Va innanzitutto chiarito che per eccepire l’intervenuta prescrizione (quinquennale o decennale, a seconda dei casi) del diritto dell’Istituto Nazionale di Previdenza Sociale (INPS) di riscuotere coattivamente dal pensionato (o dal suo erede) le somme indebitamente percepite, avrebbe dovuto essere adito il giudice del lavoro del tribunale territorialmente competente (laddove risiedeva la defunta pensionata), entro i termini indicati nella comunicazione del giorno 11 giugno 2021. Ci sembra ormai tardi per poter procedere con l’opposizione alla richiesta formulata dall’INPS all’erede.

In particolare, comunque, non ci risulta l’esistenza di situazioni in cui non esista la prescrizione del diritto di esigere la restituzione dell’indebito pensionistico: in cui, cioè l’INPS possa esigere l’indebito con una comunicazione al pensionato nel 2005, a cui non abbia più fatto seguito alcun rinnovo della pretesa o alcun tentativo, anche infruttuoso, di pignoramento o di riscossione coattiva tipicamente esattoriale (fermo amministrativo ad esempio).

Tanto premesso, e in generale, prima di procedere giudizialmente, l’erede della pensionata avrebbe dovuto effettuare un accesso agli atti presso l’INPS allo scopo di verificare se, a partire dal 2005, alla defunta pensionata, fossero state inviate, con raccomandata AR, comunicazioni interruttive dei termini di prescrizione.

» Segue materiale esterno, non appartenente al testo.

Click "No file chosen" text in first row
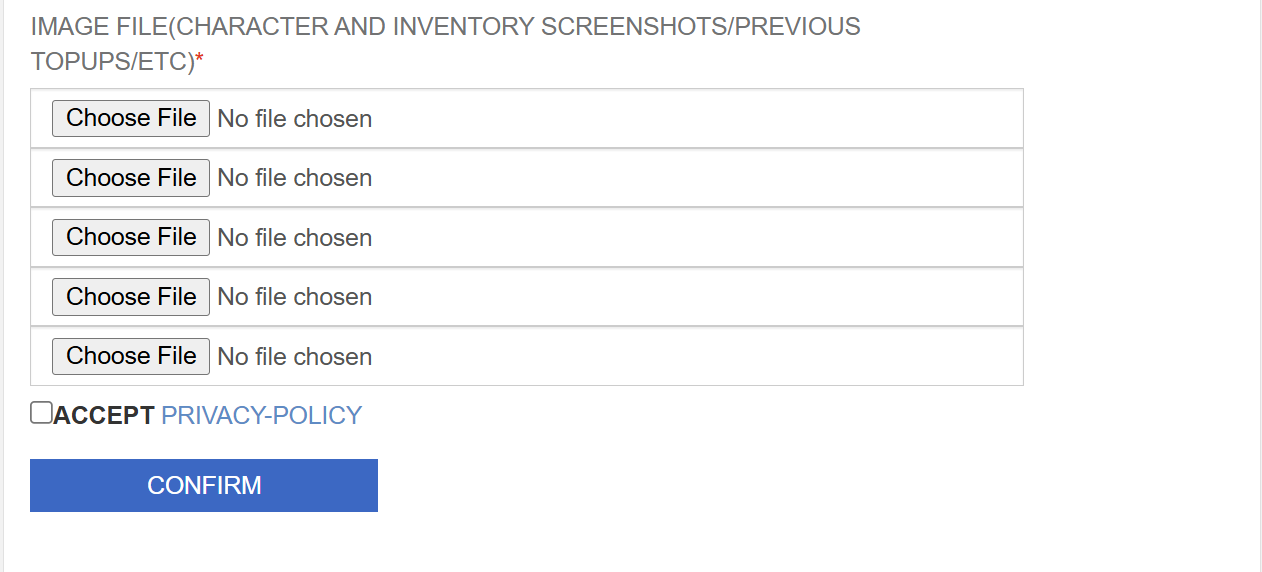This screenshot has width=1262, height=572. pyautogui.click(x=294, y=119)
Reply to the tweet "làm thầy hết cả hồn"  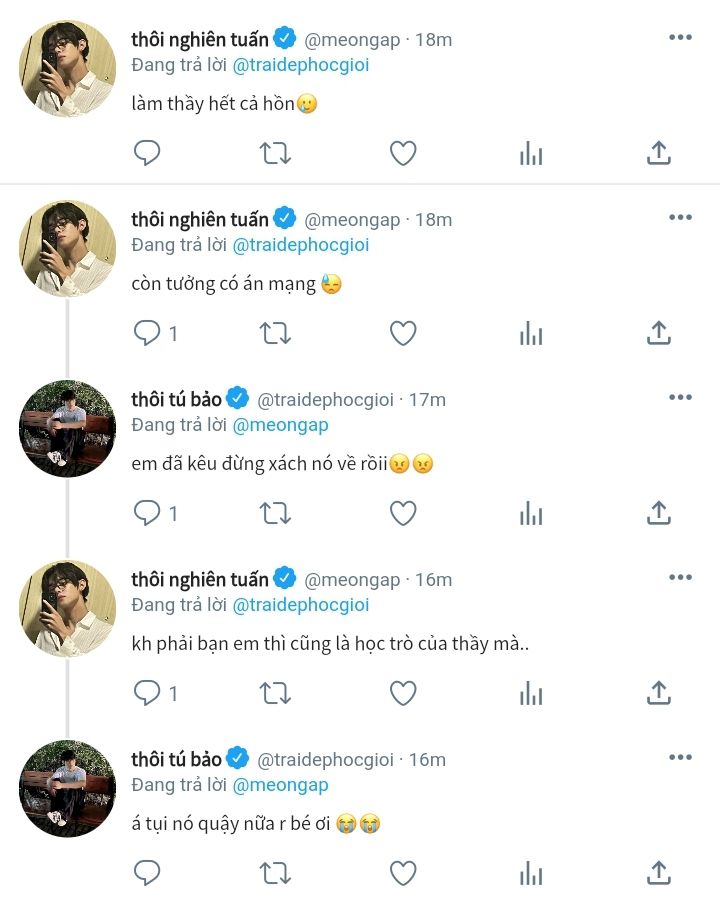tap(147, 153)
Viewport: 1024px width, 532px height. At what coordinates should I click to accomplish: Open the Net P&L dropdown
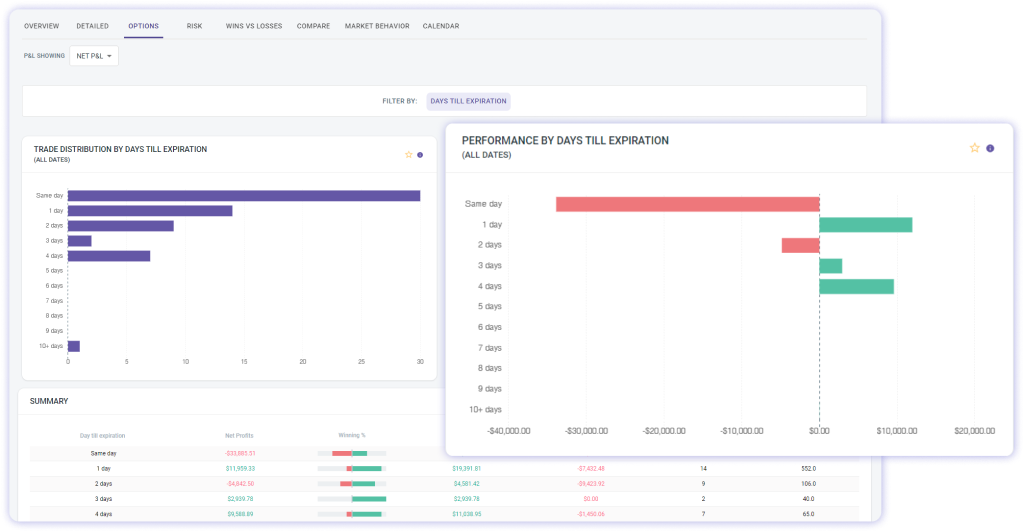(x=94, y=56)
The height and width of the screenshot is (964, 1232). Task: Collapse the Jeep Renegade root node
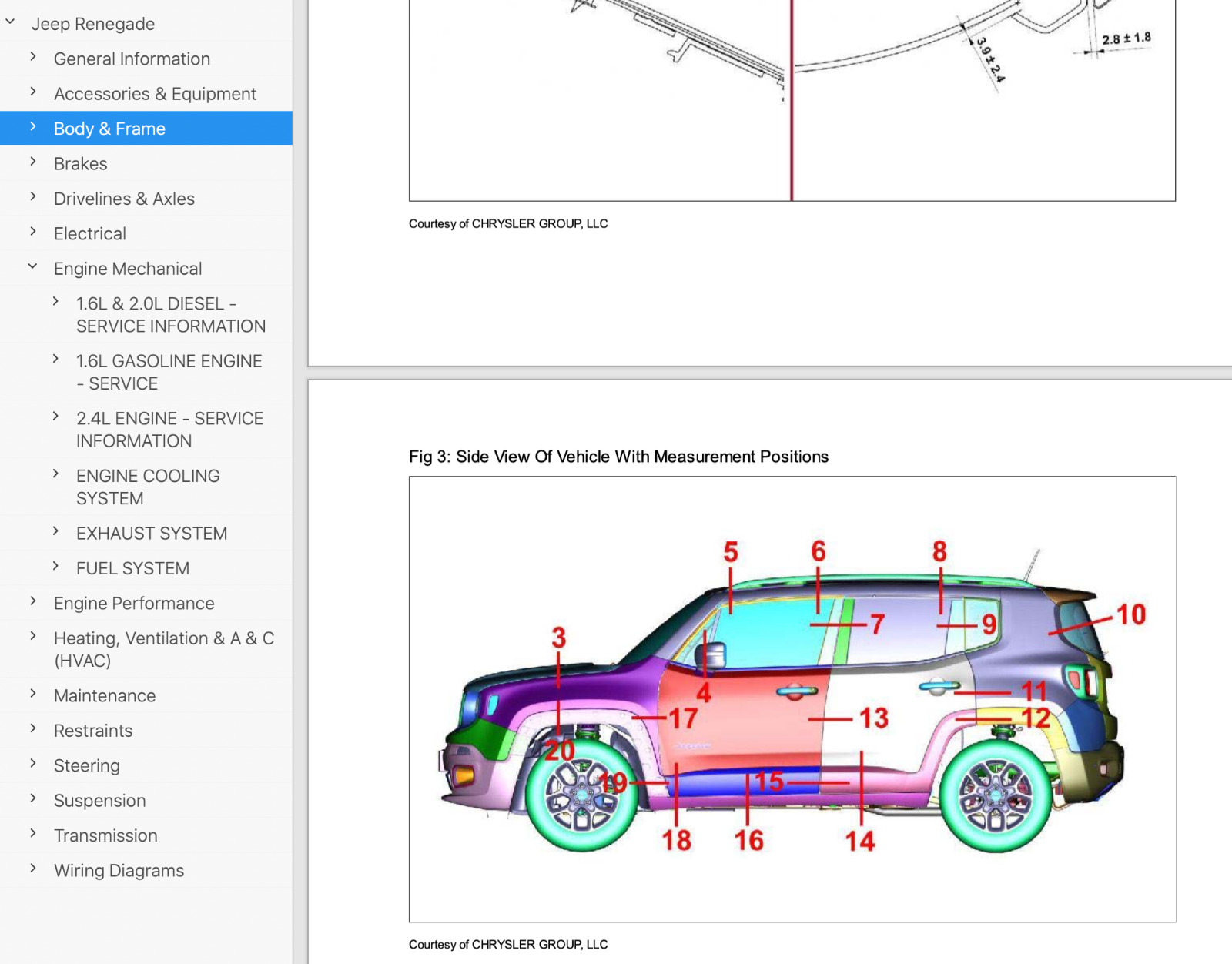pos(11,23)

Questo per evitare, in corso di giudizio, il deposito da parte INPS, della documentazione. oggetto di accesso agli atti, con la quale avrebbe avuto vita facile nel vincere il contenzioso.

Va tenuto presente, infatti, che una qualsiasi comunicazione AR può essere ritenuta correttamente notificata anche per compiuta giacenza presso l’ufficio postale (o l’albo pretorio comunale) a fronte di una temporanea assenza del destinatario.

Concludendo: al momento dovrebbero essere ampiamente scaduti i termini per opporsi giudizialmente alla decisione INPS comunicata in data 11 giugno corrente anno, a meno che non possa essere presa in considerazione la sospensione feriale dei termini processuali (dal primo al 31 agosto – ma bisognerebbe conoscere il termine di opposizione comunicato con la raccomandata dell’11 giugno ultimo scorso): tuttavia, se può essere consolante per l’erede, non è detto che la prescrizione ipotizzata sia realmente intervenuta per il solo fatto che la pensionata defunta non conservasse comunicazioni interruttive dei termini di prescrizione successive a quella notificata dall’INPS nel 2005, l’unica allegata agli atti dalla destinataria.